=== EXERCISE ===
Copy the records below word for word, leaving out the pictures.

*** DATASET EXCERPTS ***

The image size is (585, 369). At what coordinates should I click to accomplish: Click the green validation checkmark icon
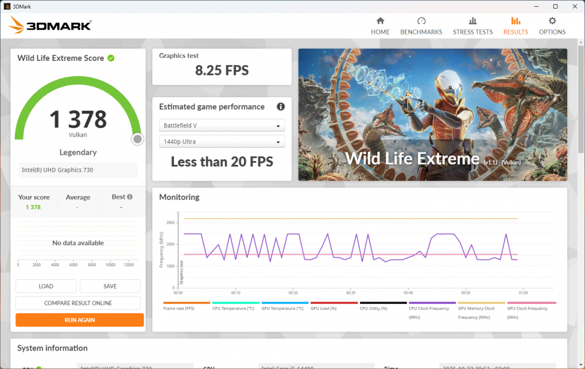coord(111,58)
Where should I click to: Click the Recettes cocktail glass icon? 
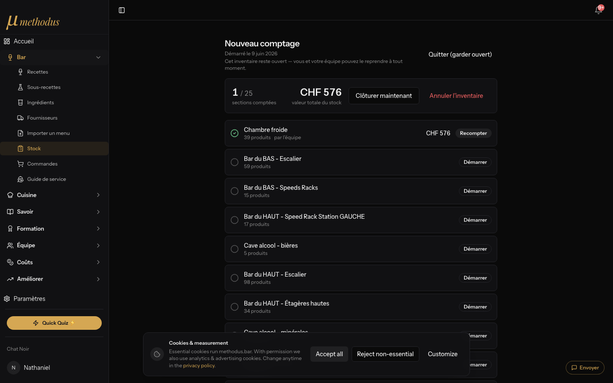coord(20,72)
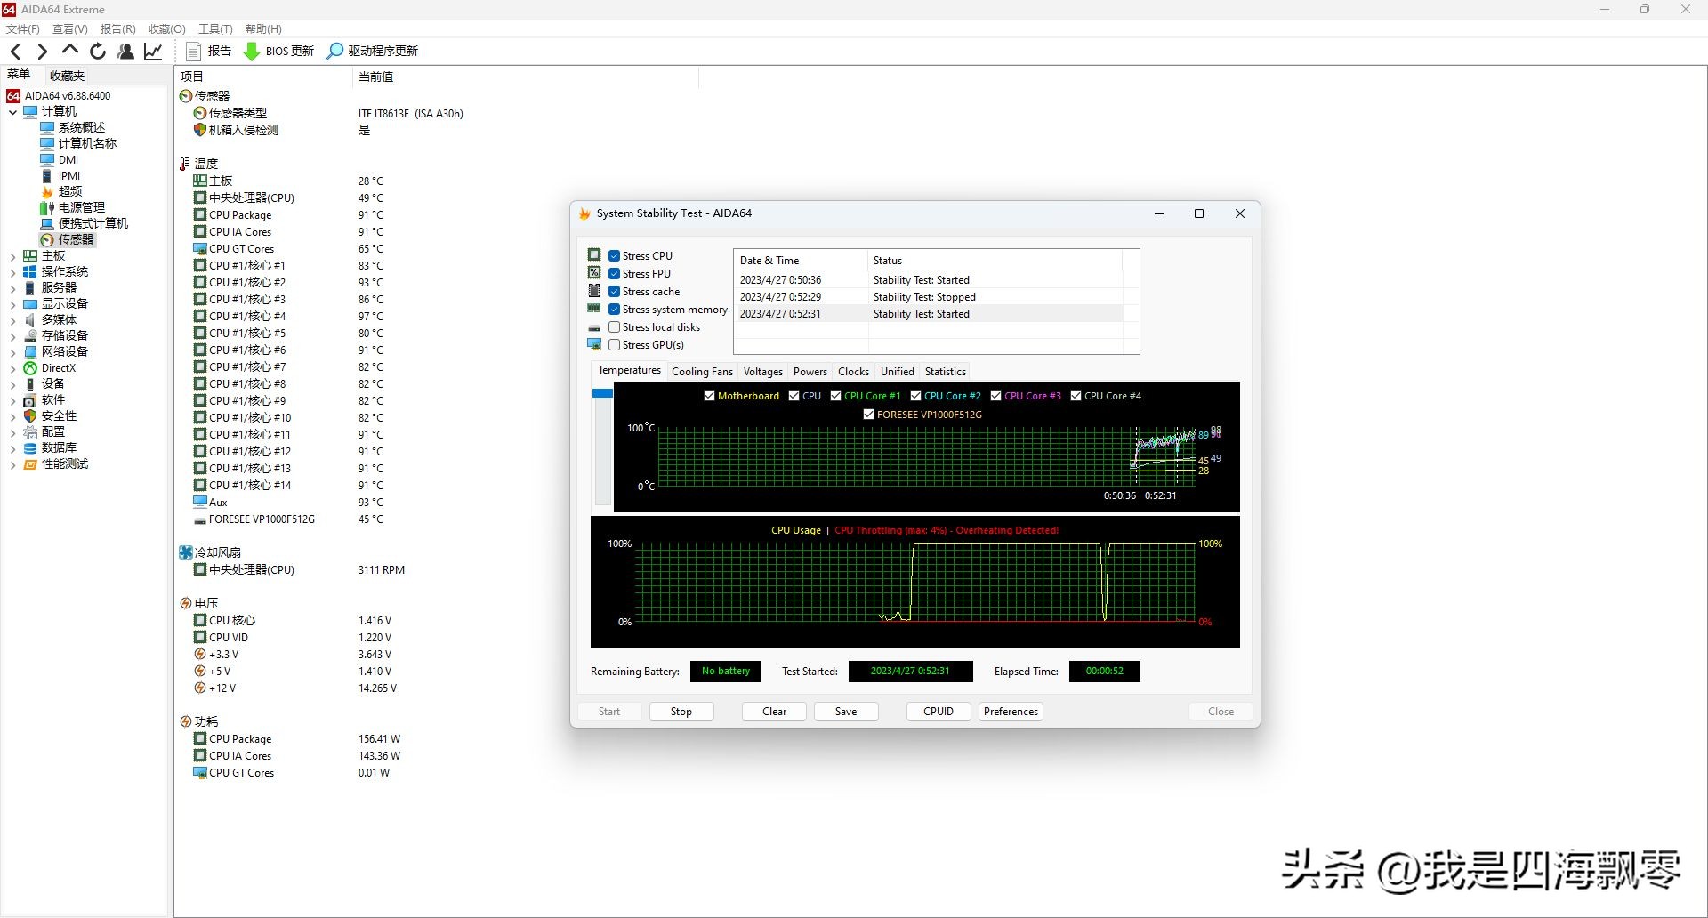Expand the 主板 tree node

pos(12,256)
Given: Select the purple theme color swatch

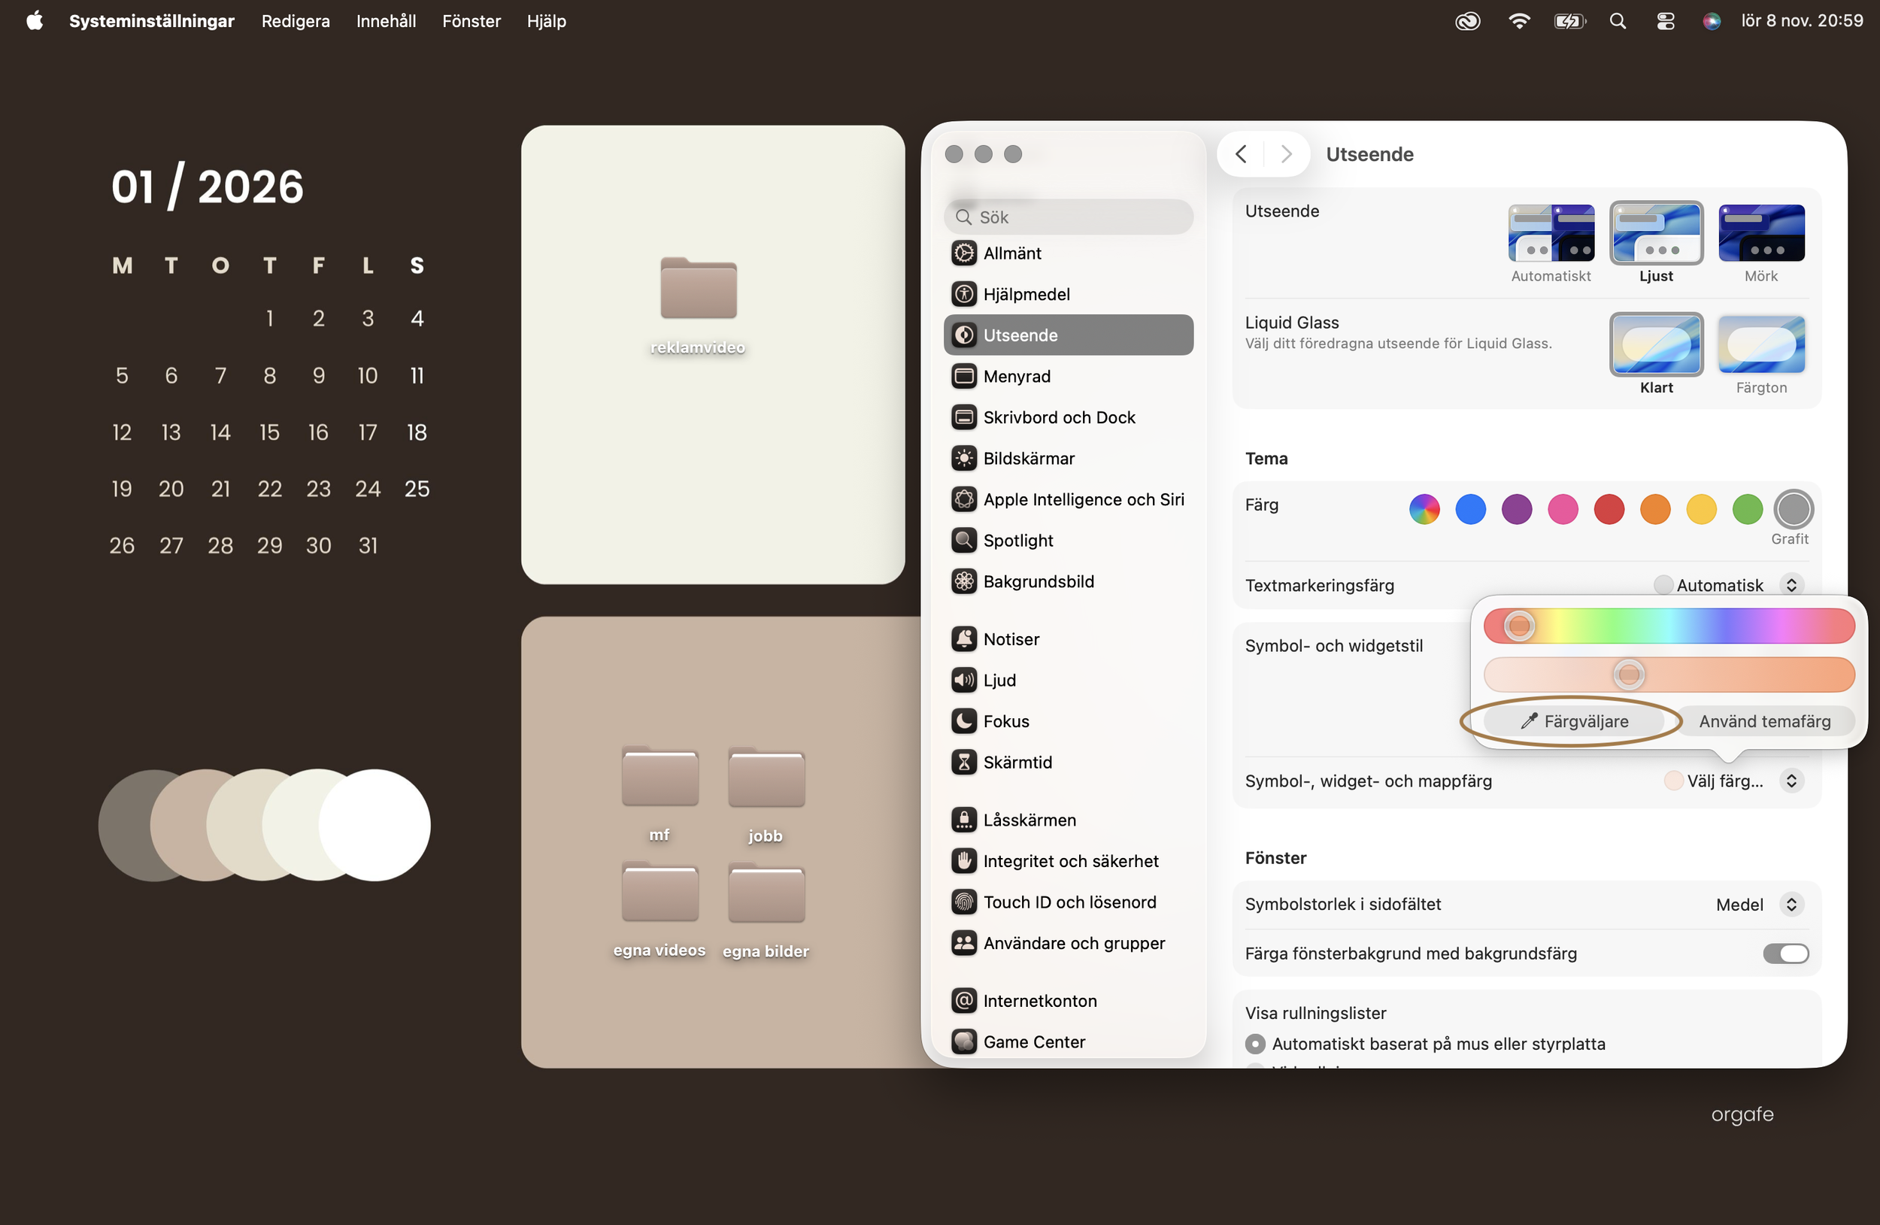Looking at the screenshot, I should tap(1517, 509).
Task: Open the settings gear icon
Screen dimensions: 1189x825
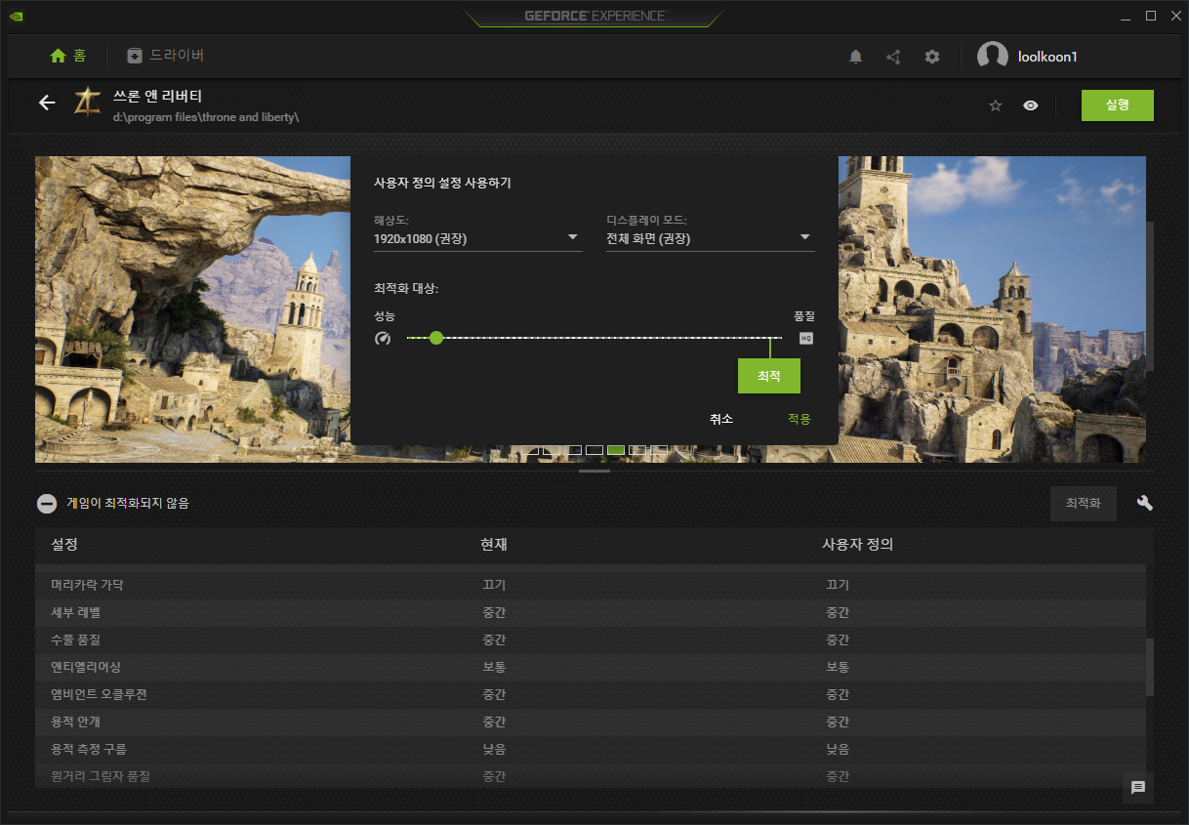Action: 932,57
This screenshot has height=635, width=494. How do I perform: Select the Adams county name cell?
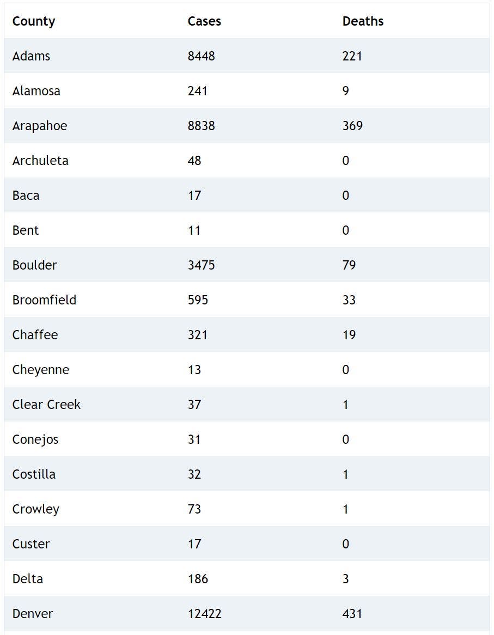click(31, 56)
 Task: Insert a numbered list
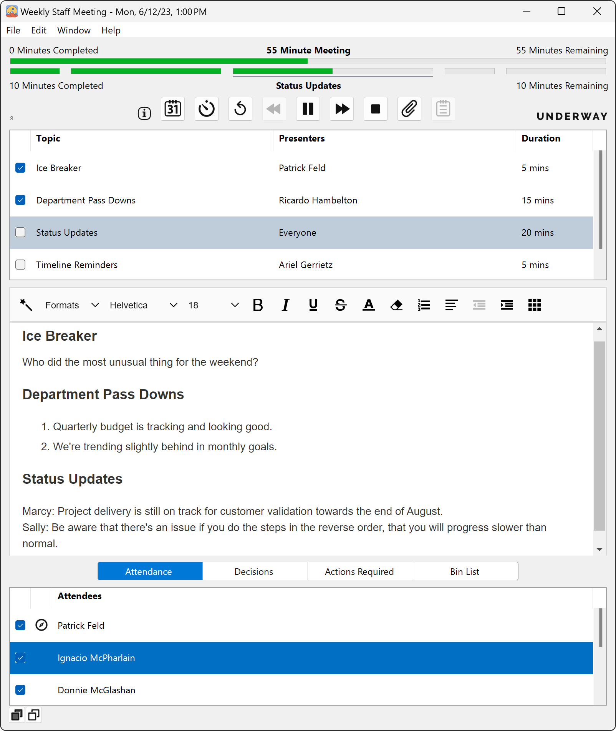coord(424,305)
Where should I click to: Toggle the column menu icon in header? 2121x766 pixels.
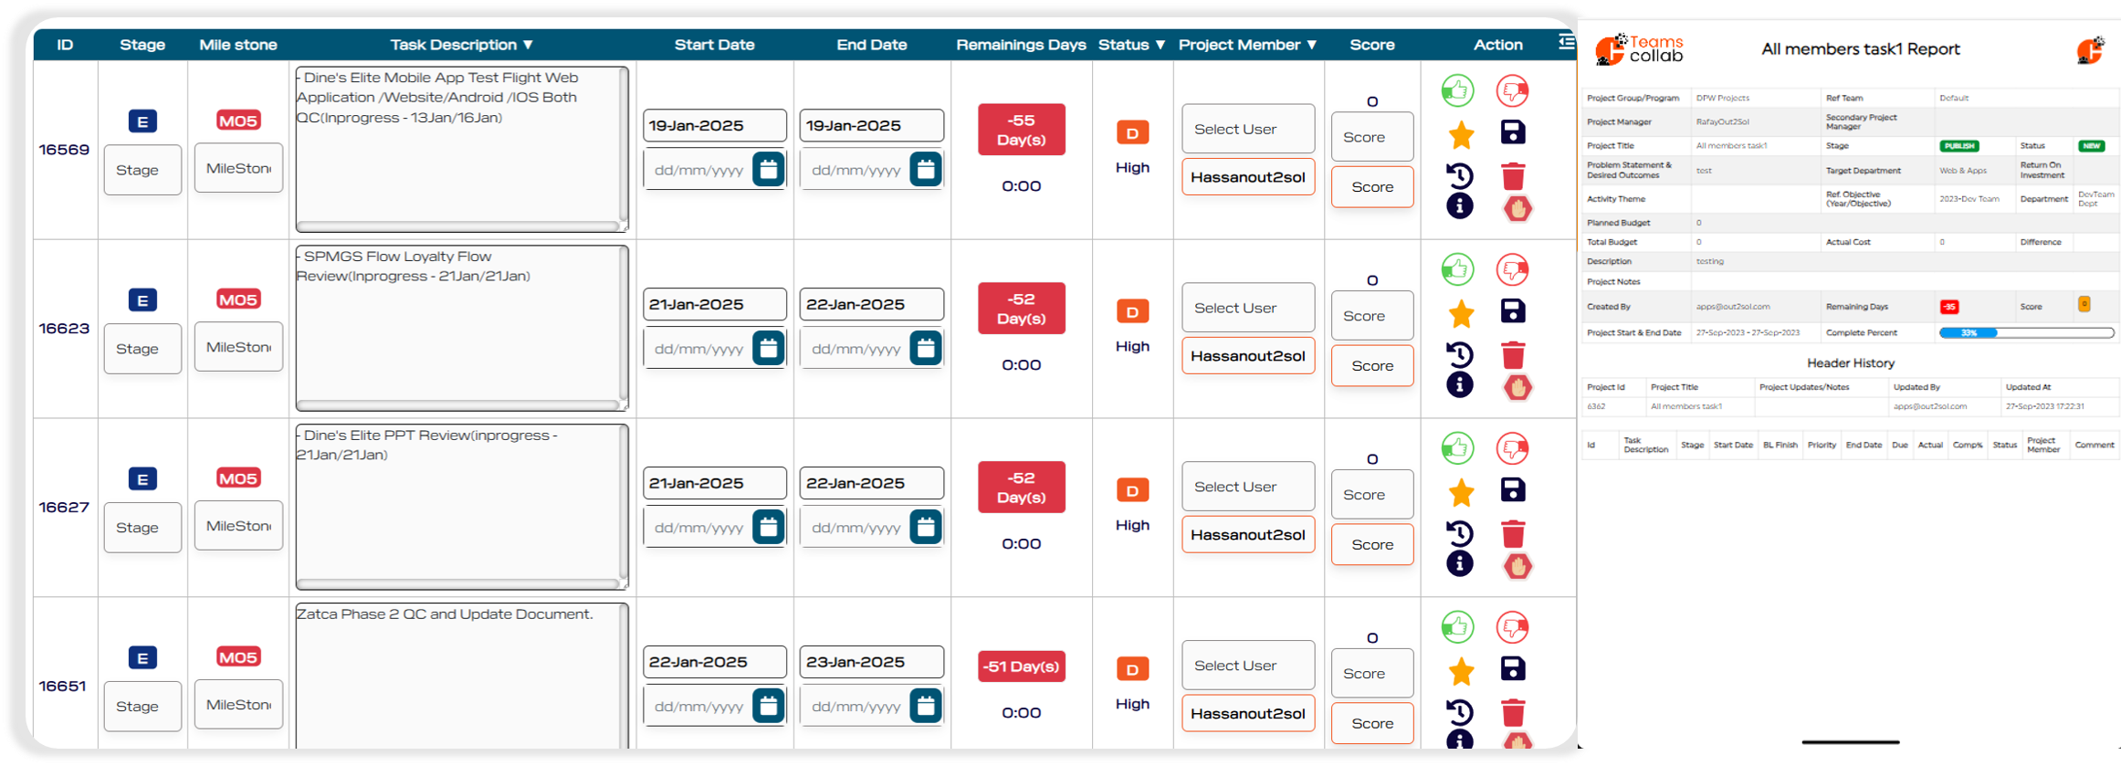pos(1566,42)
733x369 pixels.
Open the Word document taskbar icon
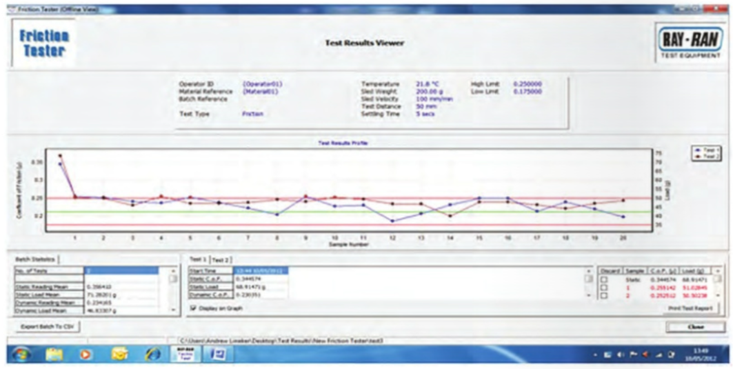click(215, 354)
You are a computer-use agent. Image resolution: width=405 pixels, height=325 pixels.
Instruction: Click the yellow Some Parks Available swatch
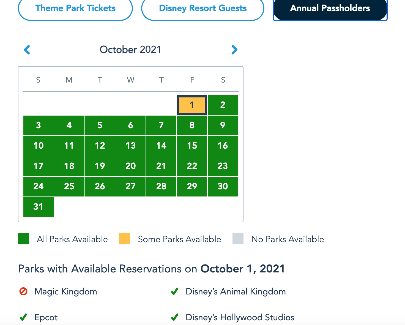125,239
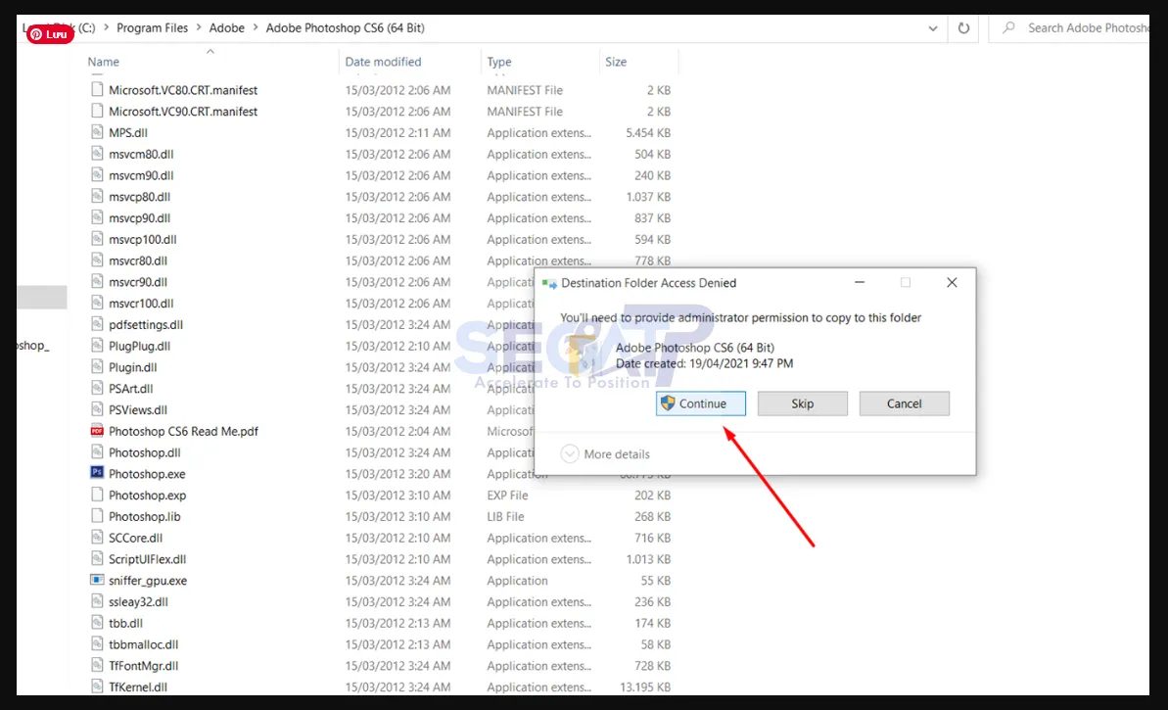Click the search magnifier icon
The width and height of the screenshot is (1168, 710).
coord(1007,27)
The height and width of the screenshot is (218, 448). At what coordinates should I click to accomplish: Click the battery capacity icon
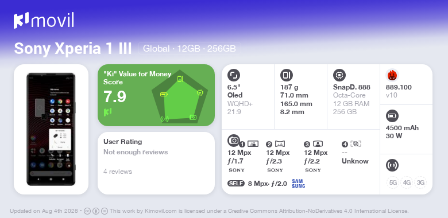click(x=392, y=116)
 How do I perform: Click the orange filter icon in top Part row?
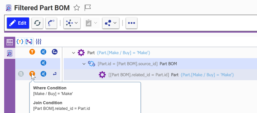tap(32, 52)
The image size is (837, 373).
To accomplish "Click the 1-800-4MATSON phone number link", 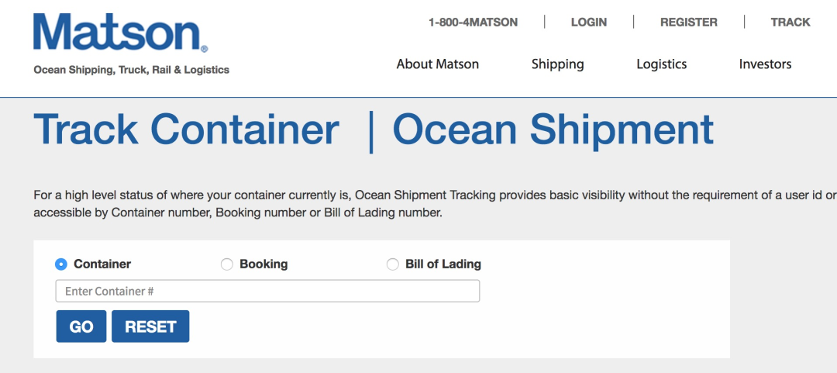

***

=== EXERCISE SOLUTION ===
The image size is (585, 369). At what coordinates should I click to accomplish: Click the green validation checkmark icon
coord(111,58)
Where should I click to: Click the Recettes cocktail glass icon? 
coord(20,72)
Expand the 主板 tree node

pos(12,256)
Given: Select the purple theme color swatch

Looking at the screenshot, I should tap(1517, 509).
Task: Open the settings gear icon
Screen dimensions: 1189x825
Action: 932,57
This screenshot has height=635, width=494. How do I perform: Select the Adams county name cell?
click(31, 56)
 Task: Insert a numbered list
coord(424,305)
Where should I click to: Toggle the column menu icon in header? 2121x766 pixels.
pos(1566,42)
733x369 pixels.
Open the Word document taskbar icon
click(215, 354)
You are a computer-use agent. Image resolution: width=405 pixels, height=325 pixels.
Instruction: Click the yellow Some Parks Available swatch
125,239
Click the search magnifier icon
The width and height of the screenshot is (1168, 710).
coord(1007,27)
The height and width of the screenshot is (218, 448). At what coordinates should I click to accomplish: Click the battery capacity icon
click(x=392, y=116)
 How do I perform: Click the orange filter icon in top Part row?
tap(32, 52)
The image size is (837, 373).
To accomplish "Click the 1-800-4MATSON phone number link", 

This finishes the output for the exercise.